» Complete the following
- a) In the guest_memfd post-copy migration thread, why is using the memory attribute interface described as slightly challenging?
- b) Carry the guest_memfd post-copy migration thread forward, starting right after its last sentence.

[Source start]

[RFC PATCH 00/18] KVM: Post-copy live migration for guest_memfd

Wed Jul 17 18:59:02 PDT 2024

On Thu, Jul 11, 2024 at 4:37 PM David Matlack <dmatlack at google.com> wrote:
>
> On Wed, Jul 10, 2024 at 4:42 PM James Houghton <jthoughton at google.com> wrote:
> >
> > --- Preventing access: KVM_MEMORY_ATTRIBUTE_USERFAULT ---
> >
> > The most straightforward way to inform KVM of userfault-enabled pages is
> > to use a new memory attribute, say KVM_MEMORY_ATTRIBUTE_USERFAULT.
> >
> > There is already infrastructure in place for modifying and checking
> > memory attributes. Using this interface is slightly challenging, as there
> > is no UAPI for setting/clearing particular attributes; we must set the
> > exact attributes we want.

[Source end]
[Excerpted records start]

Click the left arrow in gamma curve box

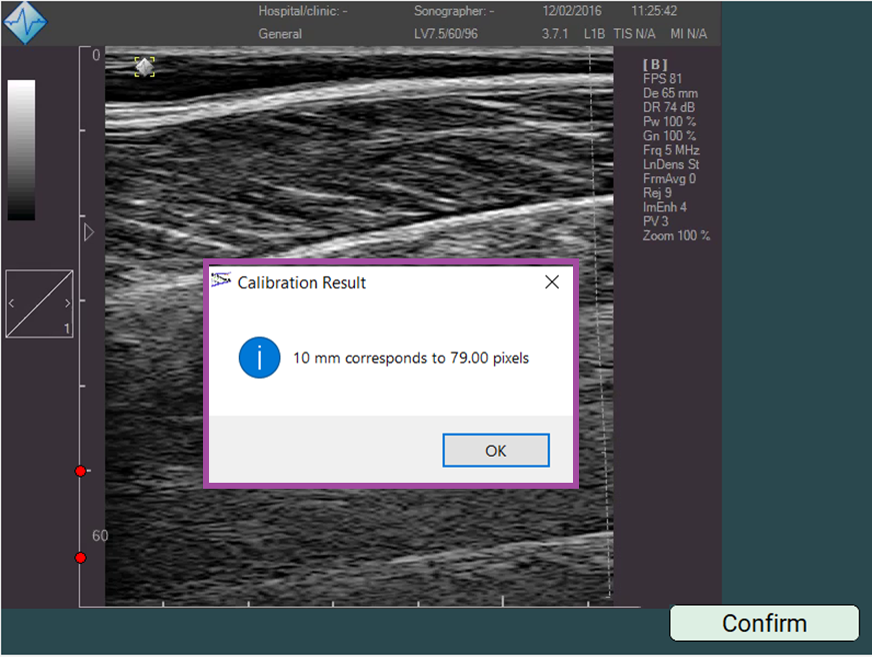[11, 302]
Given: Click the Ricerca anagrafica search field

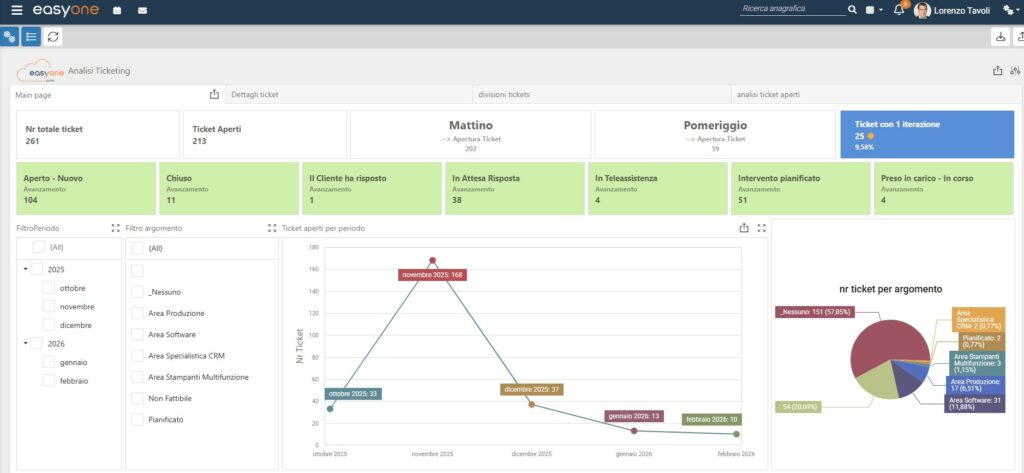Looking at the screenshot, I should coord(791,10).
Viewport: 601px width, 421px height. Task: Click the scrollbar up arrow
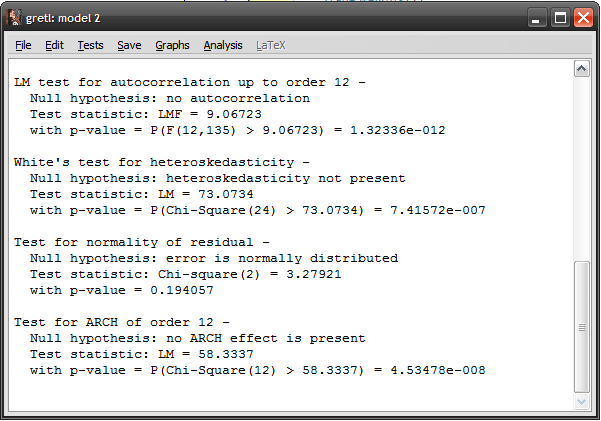pos(580,69)
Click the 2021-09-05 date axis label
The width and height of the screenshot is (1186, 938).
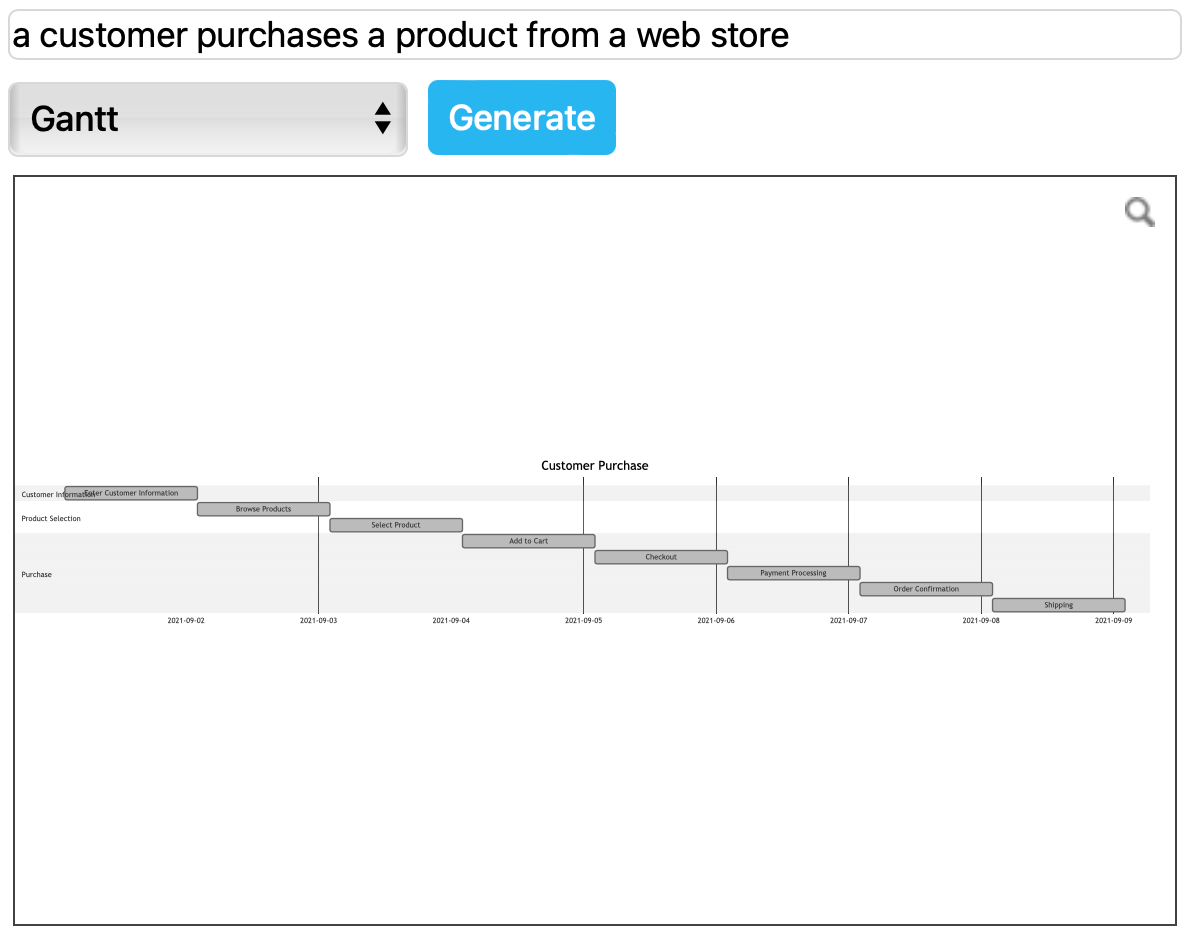coord(583,621)

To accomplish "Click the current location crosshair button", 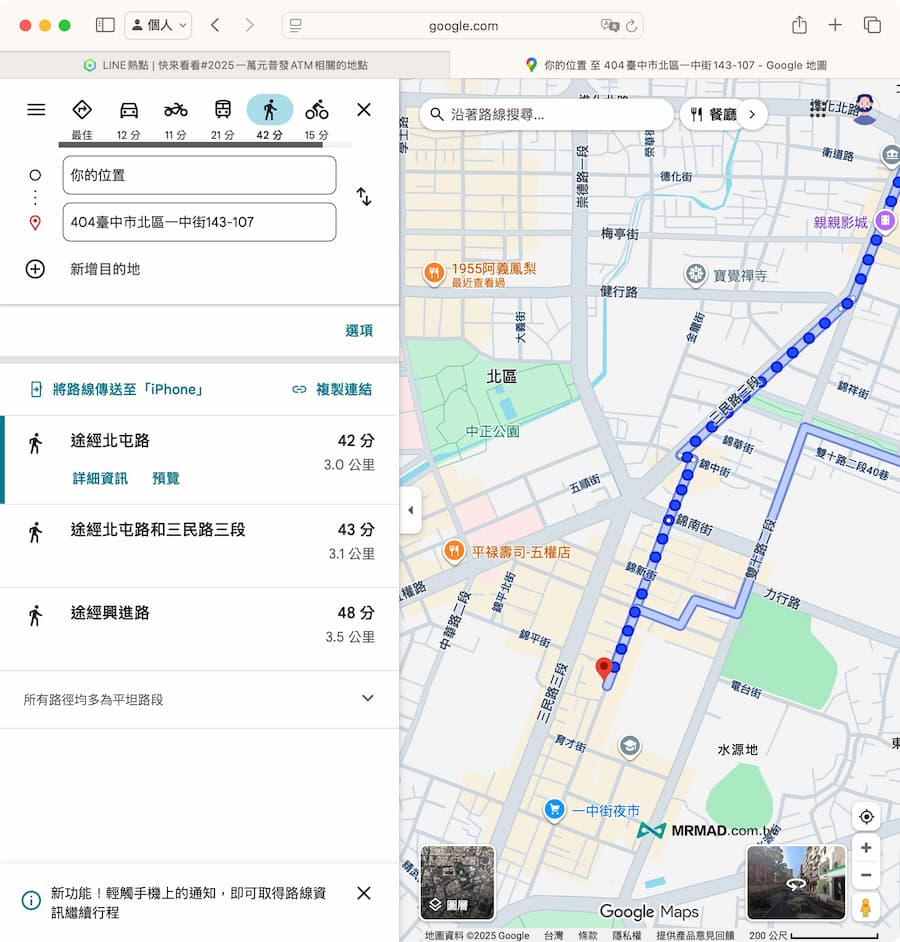I will [866, 816].
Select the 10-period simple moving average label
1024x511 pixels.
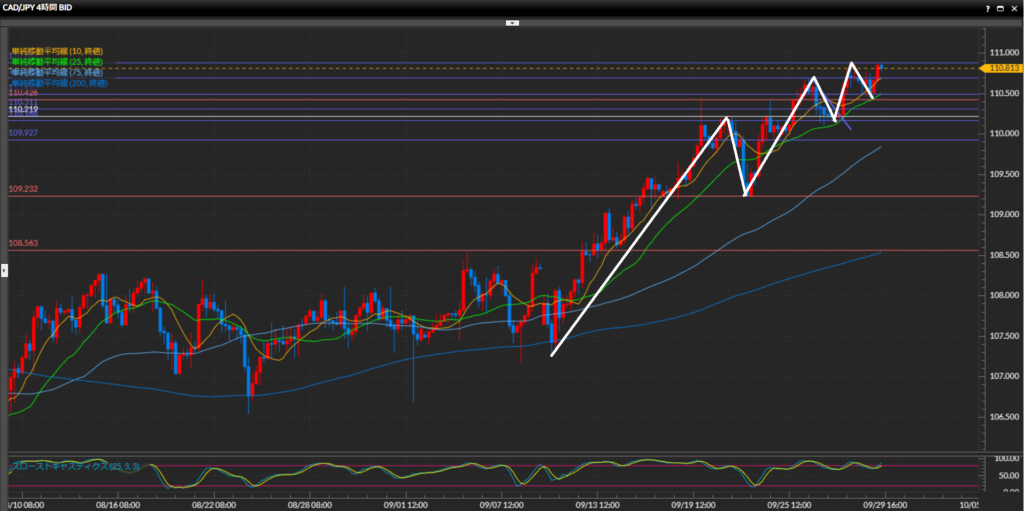[x=56, y=51]
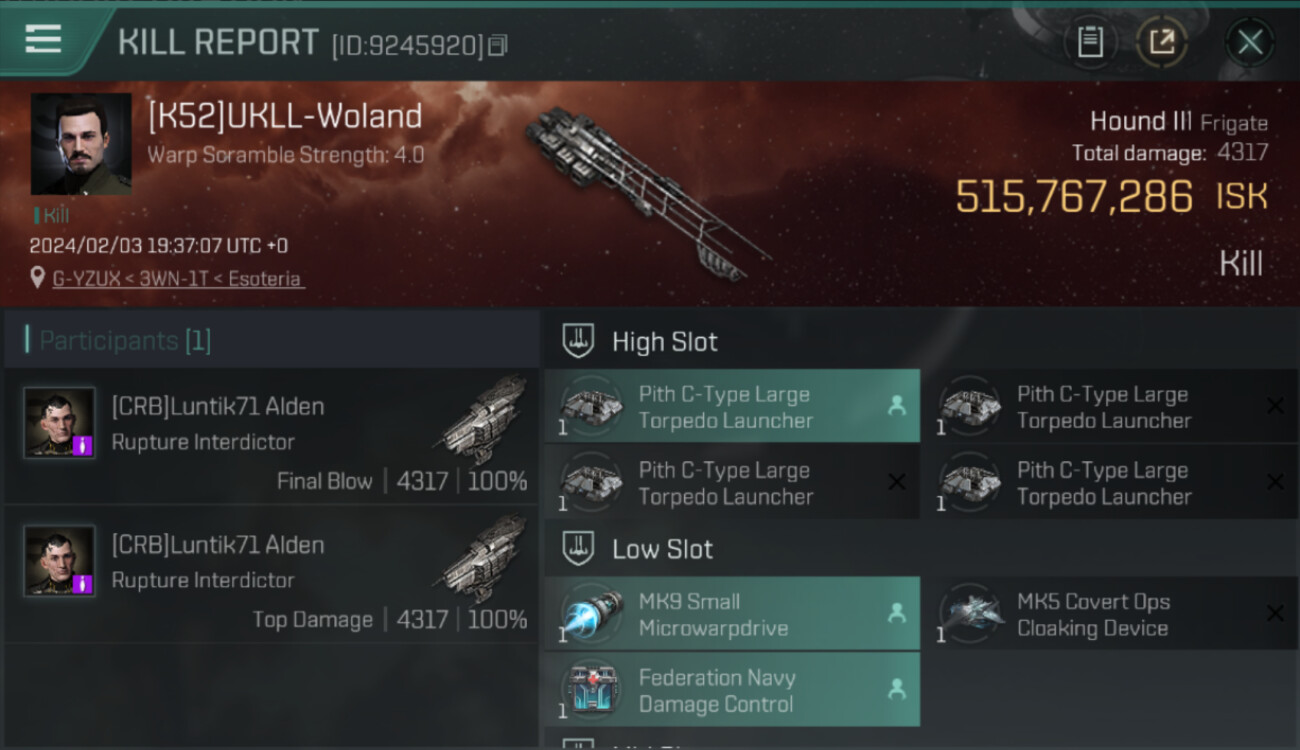Select Final Blow participant Luntik71 Alden
Screen dimensions: 1300x750
pos(270,436)
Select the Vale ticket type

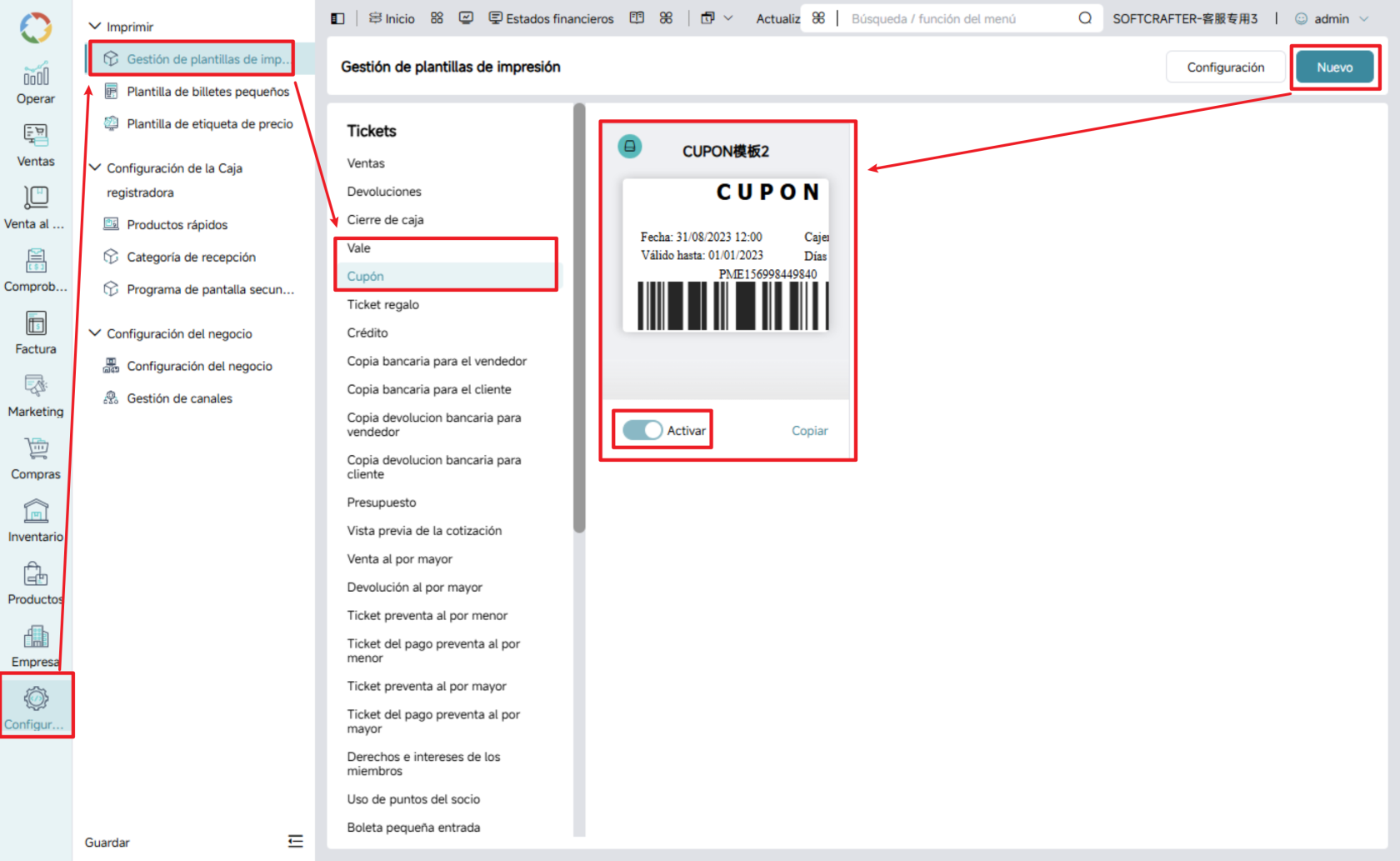pos(359,248)
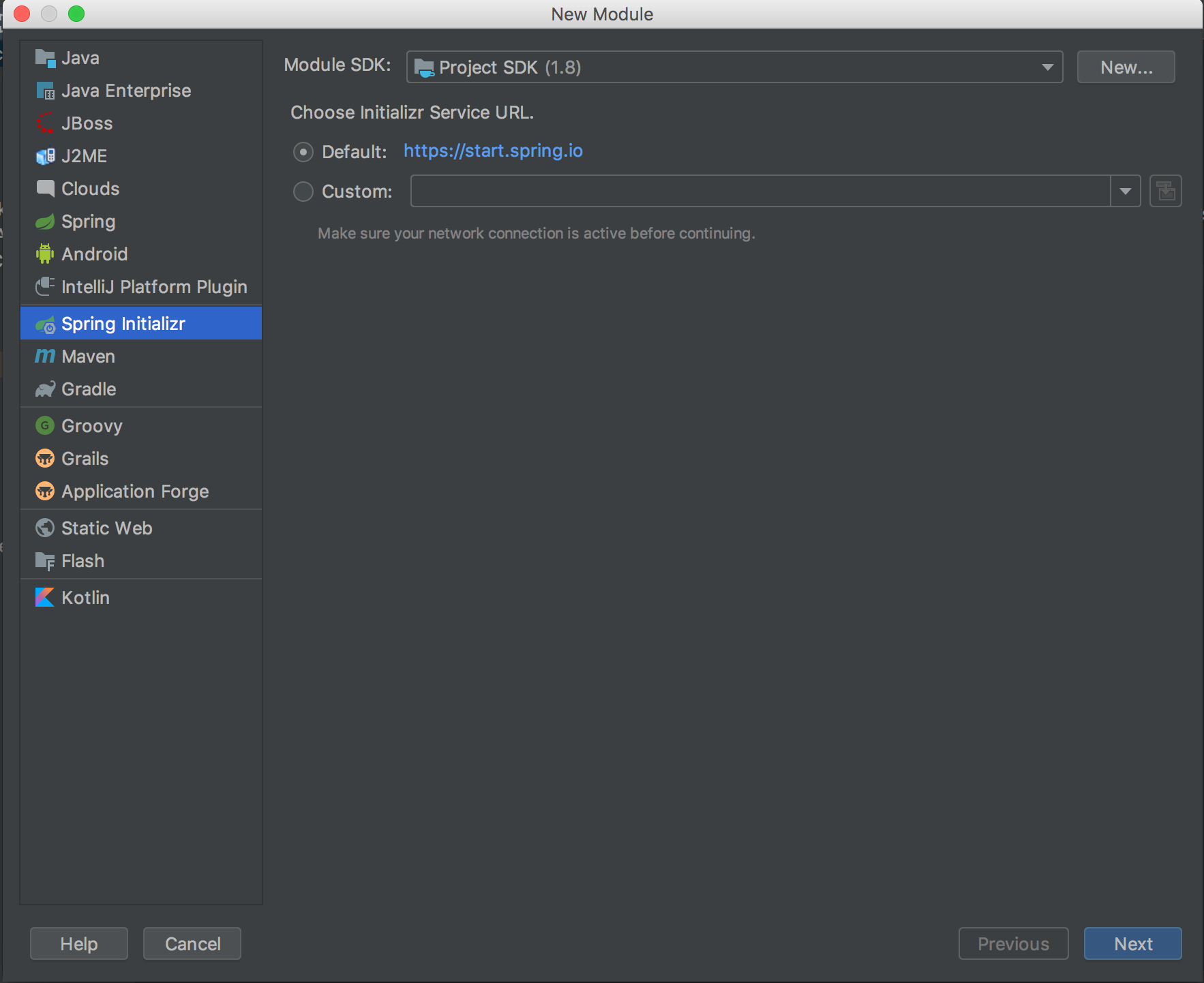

[Excerpted records end]

» Answers to the exercises
- a) There is no UAPI for setting or clearing a single attribute. The caller has to set the exact full set of attributes it wants.

- b)
>
> The thing we'll want to optimize specifically is clearing
> ATTRIBUTE_USERFAULT. During post-copy migration, there will be
> potentially hundreds of vCPUs in a single VM concurrently
> demand-fetching memory. Clearing ATTRIBUTE_USERFAULT for each page
> fetched is on the critical path of getting the vCPU back into
> guest-mode.
>
> Clearing ATTRIBUTE_USERFAULT just needs to clear the attribute. It
> doesn't need to modify page tables or update any data structures other
> than the attribute itself. But the existing UAPI takes both mmu_lock
> and slots_lock IIRC.
>
> I'm also concerned that the existing UAPI could lead to userspace
> accidentally clearing ATTRIBUTE_USERFAULT when it goes to set
> ATTRIBUTE_PRIVATE (or any other potential future attribute). Sure that
> could be solved but that means centrally tracking attributes in
> userspace and issuing one ioctl per contiguous region of guest memory
> with matching attributes. Imagine a scenario where ~every other page
> of guest memory as ATTRIBUTE_USERFAULT and then userspace wants to set
> a differient attribute on a large region of memory. That's going to
> take a _lot_ of ioctls.
>
> Having a UAPI to set (attributes |= delta) and clear (attributes &=
> ~delta) attributes on a range of GFNs would solve both these problems.

Hi David, sorry for the delay getting back to you.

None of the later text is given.